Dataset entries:
————————
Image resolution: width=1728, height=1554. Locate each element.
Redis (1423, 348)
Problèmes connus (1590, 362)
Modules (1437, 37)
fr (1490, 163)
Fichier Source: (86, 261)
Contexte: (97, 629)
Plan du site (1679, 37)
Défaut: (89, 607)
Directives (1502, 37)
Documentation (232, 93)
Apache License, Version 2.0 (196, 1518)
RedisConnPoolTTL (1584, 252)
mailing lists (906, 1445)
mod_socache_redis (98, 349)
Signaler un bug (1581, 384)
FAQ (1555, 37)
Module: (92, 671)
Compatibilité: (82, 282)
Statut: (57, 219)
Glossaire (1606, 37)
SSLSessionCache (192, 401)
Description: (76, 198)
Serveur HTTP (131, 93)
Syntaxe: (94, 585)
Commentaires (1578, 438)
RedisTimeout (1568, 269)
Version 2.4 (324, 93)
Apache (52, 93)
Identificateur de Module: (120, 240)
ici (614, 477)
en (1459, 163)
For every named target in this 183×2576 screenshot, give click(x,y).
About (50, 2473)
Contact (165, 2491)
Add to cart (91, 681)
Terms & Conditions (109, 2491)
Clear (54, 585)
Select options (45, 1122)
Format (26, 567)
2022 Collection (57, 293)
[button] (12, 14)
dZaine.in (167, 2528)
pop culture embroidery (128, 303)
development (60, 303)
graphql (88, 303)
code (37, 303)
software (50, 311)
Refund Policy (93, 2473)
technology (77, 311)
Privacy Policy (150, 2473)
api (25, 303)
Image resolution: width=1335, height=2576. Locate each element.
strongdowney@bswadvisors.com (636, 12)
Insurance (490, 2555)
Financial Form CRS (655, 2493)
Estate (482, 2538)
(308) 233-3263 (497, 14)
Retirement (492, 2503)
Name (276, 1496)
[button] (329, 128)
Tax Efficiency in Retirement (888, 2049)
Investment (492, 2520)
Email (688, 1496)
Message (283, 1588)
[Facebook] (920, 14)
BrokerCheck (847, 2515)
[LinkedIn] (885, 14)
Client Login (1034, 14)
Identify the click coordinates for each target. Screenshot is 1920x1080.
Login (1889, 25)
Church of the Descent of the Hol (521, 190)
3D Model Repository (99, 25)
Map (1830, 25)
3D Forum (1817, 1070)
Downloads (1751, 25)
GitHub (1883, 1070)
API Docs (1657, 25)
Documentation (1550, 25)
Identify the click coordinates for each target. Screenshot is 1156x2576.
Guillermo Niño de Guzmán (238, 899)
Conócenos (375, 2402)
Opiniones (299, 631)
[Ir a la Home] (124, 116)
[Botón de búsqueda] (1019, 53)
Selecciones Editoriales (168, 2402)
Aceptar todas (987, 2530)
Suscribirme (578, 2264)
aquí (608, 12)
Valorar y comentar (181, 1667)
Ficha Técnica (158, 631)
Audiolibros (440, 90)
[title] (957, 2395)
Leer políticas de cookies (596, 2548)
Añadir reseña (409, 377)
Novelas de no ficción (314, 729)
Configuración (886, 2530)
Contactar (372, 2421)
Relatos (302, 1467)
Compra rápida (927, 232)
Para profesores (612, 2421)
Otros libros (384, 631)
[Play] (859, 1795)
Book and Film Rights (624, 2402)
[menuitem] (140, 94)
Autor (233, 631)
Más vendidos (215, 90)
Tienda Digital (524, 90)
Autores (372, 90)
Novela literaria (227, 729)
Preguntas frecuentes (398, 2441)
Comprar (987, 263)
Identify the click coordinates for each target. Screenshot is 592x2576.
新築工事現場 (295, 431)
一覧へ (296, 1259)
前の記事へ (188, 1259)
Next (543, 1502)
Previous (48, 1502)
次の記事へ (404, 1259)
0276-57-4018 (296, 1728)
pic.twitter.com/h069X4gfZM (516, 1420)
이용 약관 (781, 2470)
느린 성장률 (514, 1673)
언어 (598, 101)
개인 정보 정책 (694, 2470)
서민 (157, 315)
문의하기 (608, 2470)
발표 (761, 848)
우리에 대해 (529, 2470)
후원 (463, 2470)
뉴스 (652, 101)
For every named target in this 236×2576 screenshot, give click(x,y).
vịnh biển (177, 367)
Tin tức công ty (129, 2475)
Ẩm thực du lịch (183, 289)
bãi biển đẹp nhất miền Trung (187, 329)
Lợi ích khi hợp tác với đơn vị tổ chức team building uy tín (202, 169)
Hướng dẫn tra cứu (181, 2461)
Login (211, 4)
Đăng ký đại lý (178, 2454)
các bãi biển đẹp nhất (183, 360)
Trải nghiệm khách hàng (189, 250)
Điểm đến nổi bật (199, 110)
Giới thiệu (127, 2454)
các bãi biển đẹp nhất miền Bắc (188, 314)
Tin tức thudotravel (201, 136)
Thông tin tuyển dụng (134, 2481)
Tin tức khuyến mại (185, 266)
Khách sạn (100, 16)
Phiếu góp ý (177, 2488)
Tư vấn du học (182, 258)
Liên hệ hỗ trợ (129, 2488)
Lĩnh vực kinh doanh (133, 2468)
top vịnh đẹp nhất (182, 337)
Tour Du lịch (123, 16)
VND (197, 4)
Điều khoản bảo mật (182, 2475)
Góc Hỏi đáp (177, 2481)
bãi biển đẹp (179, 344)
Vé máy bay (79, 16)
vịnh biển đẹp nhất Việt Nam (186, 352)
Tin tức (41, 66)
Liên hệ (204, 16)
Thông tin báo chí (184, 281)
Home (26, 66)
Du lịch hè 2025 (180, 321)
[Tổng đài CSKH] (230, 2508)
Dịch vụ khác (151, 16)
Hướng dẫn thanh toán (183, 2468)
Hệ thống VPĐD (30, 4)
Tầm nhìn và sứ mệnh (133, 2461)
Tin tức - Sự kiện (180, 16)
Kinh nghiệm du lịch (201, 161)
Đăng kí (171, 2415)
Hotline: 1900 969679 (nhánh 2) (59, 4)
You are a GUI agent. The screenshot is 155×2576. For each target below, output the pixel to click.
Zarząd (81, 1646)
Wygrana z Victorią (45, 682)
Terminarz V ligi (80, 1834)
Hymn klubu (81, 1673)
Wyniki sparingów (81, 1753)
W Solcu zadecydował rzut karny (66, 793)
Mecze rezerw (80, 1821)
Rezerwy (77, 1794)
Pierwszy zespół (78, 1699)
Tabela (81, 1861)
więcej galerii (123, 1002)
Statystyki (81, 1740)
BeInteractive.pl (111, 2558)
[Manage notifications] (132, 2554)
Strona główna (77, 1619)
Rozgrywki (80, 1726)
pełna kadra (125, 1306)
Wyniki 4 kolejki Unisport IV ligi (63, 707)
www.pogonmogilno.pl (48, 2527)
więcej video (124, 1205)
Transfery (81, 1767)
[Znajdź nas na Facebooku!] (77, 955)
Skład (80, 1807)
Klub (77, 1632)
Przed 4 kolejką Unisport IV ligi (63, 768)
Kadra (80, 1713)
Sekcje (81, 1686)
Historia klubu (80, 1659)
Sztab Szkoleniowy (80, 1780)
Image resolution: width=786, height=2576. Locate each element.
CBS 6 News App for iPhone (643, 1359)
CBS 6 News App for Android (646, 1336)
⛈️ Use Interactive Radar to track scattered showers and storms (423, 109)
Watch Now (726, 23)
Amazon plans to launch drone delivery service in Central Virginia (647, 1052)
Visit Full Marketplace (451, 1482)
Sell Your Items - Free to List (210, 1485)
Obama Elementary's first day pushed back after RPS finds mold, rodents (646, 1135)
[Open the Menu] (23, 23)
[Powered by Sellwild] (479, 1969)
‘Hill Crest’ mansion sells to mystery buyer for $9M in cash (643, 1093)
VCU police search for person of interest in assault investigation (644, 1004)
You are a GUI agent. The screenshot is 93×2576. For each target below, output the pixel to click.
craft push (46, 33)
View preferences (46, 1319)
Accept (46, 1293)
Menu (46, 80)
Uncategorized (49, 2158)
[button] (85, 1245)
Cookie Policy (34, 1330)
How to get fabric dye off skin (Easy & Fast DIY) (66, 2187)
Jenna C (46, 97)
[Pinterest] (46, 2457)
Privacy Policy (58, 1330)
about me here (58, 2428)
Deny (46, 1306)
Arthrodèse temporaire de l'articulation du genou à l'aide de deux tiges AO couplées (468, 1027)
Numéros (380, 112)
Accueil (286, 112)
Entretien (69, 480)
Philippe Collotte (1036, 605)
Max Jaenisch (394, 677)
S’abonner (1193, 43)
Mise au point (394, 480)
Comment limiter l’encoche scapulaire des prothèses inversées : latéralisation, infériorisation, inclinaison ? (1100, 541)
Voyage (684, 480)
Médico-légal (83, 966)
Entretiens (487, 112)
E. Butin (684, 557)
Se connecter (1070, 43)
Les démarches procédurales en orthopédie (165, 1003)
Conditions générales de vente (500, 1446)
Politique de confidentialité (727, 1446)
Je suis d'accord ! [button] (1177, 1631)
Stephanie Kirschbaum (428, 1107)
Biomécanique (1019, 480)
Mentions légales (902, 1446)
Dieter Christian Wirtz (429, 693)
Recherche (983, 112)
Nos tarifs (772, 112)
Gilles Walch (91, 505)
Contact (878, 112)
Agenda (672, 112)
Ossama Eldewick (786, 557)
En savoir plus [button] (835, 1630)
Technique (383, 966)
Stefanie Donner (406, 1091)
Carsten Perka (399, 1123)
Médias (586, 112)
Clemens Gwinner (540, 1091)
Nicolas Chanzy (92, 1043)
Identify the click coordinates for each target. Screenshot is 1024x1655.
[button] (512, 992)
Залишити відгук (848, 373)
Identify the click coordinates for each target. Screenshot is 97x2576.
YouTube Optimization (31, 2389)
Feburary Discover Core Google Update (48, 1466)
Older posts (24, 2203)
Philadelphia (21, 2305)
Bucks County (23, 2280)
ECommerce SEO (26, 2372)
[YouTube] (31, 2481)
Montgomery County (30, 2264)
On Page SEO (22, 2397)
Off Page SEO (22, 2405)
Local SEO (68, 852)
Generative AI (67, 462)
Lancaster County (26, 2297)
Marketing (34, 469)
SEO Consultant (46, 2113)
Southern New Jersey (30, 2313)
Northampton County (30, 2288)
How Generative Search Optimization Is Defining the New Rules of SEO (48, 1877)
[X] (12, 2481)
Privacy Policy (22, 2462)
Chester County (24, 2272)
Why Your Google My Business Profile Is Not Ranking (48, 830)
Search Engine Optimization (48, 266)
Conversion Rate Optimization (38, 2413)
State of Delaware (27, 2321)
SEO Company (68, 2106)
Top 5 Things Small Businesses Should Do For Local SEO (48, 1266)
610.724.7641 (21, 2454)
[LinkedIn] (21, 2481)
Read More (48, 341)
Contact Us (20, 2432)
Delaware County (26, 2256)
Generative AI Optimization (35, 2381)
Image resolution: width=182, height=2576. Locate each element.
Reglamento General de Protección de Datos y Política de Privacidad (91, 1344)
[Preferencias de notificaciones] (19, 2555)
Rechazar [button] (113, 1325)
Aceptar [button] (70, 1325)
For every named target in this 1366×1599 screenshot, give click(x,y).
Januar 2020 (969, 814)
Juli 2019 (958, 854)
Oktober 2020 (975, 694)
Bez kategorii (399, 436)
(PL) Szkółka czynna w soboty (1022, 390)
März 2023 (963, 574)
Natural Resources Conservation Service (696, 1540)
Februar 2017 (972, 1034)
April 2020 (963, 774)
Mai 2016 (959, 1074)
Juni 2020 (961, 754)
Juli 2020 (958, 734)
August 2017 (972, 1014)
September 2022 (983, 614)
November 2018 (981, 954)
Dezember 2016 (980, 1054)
————————
Your answer should be the lines above from the one containing "Screenshot is 592x2576." through the one containing "Điểm đến nổi bật (199, 110)", copied exactly and with both ends kept.

Identify the click coordinates for each target. Screenshot is 592x2576.
新築工事現場 (295, 431)
一覧へ (296, 1259)
前の記事へ (188, 1259)
Next (543, 1502)
Previous (48, 1502)
次の記事へ (404, 1259)
0276-57-4018 (296, 1728)
pic.twitter.com/h069X4gfZM (516, 1420)
이용 약관 (781, 2470)
느린 성장률 (514, 1673)
언어 (598, 101)
개인 정보 정책 (694, 2470)
서민 (157, 315)
문의하기 (608, 2470)
발표 (761, 848)
우리에 대해 (529, 2470)
후원 (463, 2470)
뉴스 (652, 101)
For every named target in this 236×2576 screenshot, give click(x,y).
vịnh biển (177, 367)
Tin tức công ty (129, 2475)
Ẩm thực du lịch (183, 289)
bãi biển đẹp nhất miền Trung (187, 329)
Lợi ích khi hợp tác với đơn vị tổ chức team building uy tín (202, 169)
Hướng dẫn tra cứu (181, 2461)
Login (211, 4)
Đăng ký đại lý (178, 2454)
các bãi biển đẹp nhất (183, 360)
Trải nghiệm khách hàng (189, 250)
Điểm đến nổi bật (199, 110)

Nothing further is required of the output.